Pol Pot and his secret police outlawed all forms of popular entertainment including cinemas, so making a Cambodian film was a bit of a gamble as far as domestic distribution goes. It was apparently shown drive-in style at various outside venues. It must be said that, for a country with effectively no cinema industry, this is a fine-looking film. The cinematography is excellent (Mr Saray Chat is credited as cameraman) and the production values are well above the B-movie level that one might expect given the film’s origins. There is no actual special effects credit, but Mr Chhun Achom was responsible for the make-up, which may or may not include getting actresses to wear snakes on their heads!

• **Set task 1**
Answer these questions from the Cambodian film review:
(a) Who is credited as cameraman?
(b) Who was responsible for the make-up?
(c) How was the film apparently shown?
• **Set task 2**
For each statement, say whether it agrees with the Cambodian film review and quote the words that decide it:
(a) The film has a special effects credit.
(b) The production values are above what might be expected of a B-movie.
(c) Cinemas were among the entertainments Pol Pot outlawed.
• **Set task 3**
Write the next part of the Cambodian film review, starting after its final sentence.
The material plays no part in this work.

• **Data records**
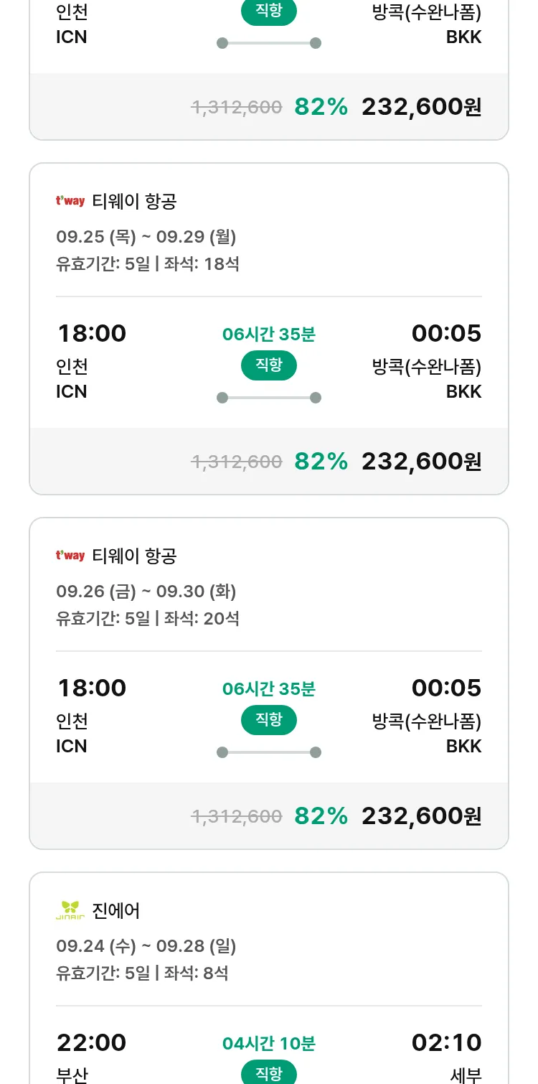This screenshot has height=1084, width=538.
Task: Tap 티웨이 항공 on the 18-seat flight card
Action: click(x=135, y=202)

---

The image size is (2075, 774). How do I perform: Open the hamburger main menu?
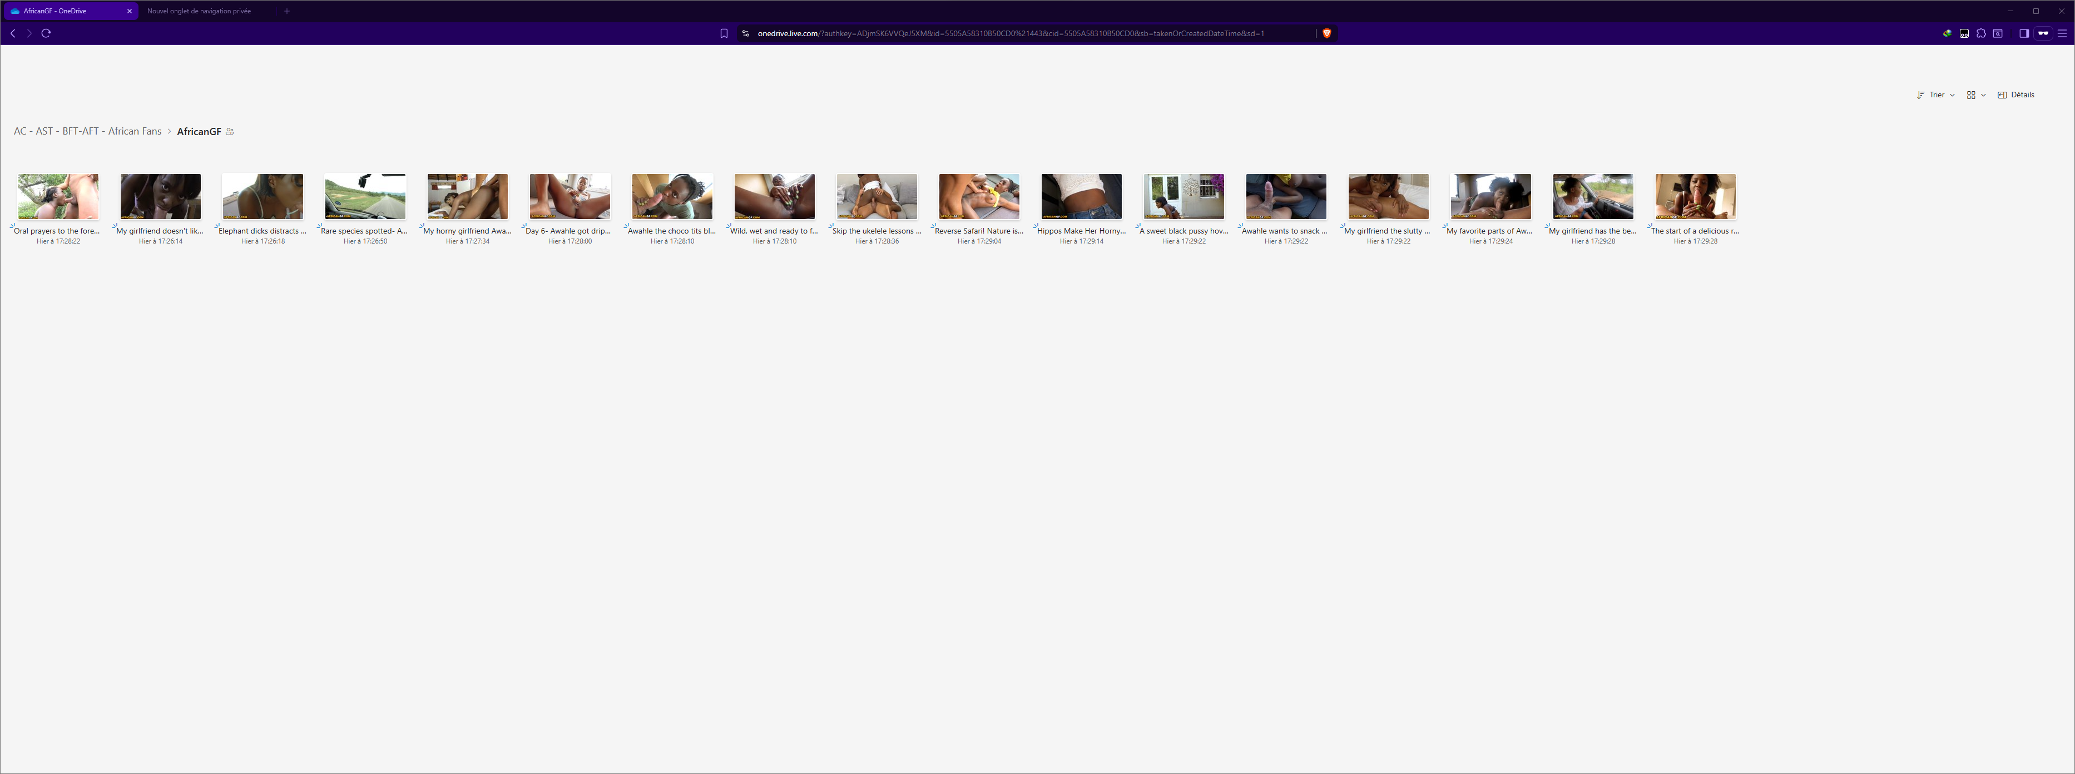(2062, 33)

• **Exercise response 1**
(a) Mr Saray Chat.
(b) Mr Chhun Achom.
(c) Drive-in style at various outside venues.

• **Exercise response 2**
(a) No: "There is no actual special effects credit"
(b) Yes: "the production values are well above the B-movie level that one might expect given the film’s origins"
(c) Yes: "outlawed all forms of popular entertainment including cinemas"

• **Exercise response 3**
Translating from the Thai alphabet into English is always a matter of debate and creates different spellings, so the actor credited on screen as ‘Mr Vinal Kraybotr’ is also listed on various websites as Vinai Kraybotr, Winai Kraibutr and Winai Kraibutra. And the writer/director’s name is spelled differently in each of his on-screen credits! The packaging calls the film Snaker although the on-screen English title is Snakers. The original title is generally given as something like Kuon Pus Keng Kang which everyone seems to agree means ‘The Snake King’s Child’ although apparently it was filmed as just Pus Keng Kang (or Pos Kairng Korng or whatever) which was the title used for the first of four Cambodian versions of this much-filmed story (the second was called Neang Lavear Haik and the third was Neang Preay Sork Pos). I have also found the film listed as Snaker: Ghost Wife 2 which is a translation of the Chinese title which markets the film as a fake sequel to Ghost Wife (ie. Nang Nak). Having seen this and Ngoo Keng Kong I definitely want to see more snake-woman films - this is my new mission!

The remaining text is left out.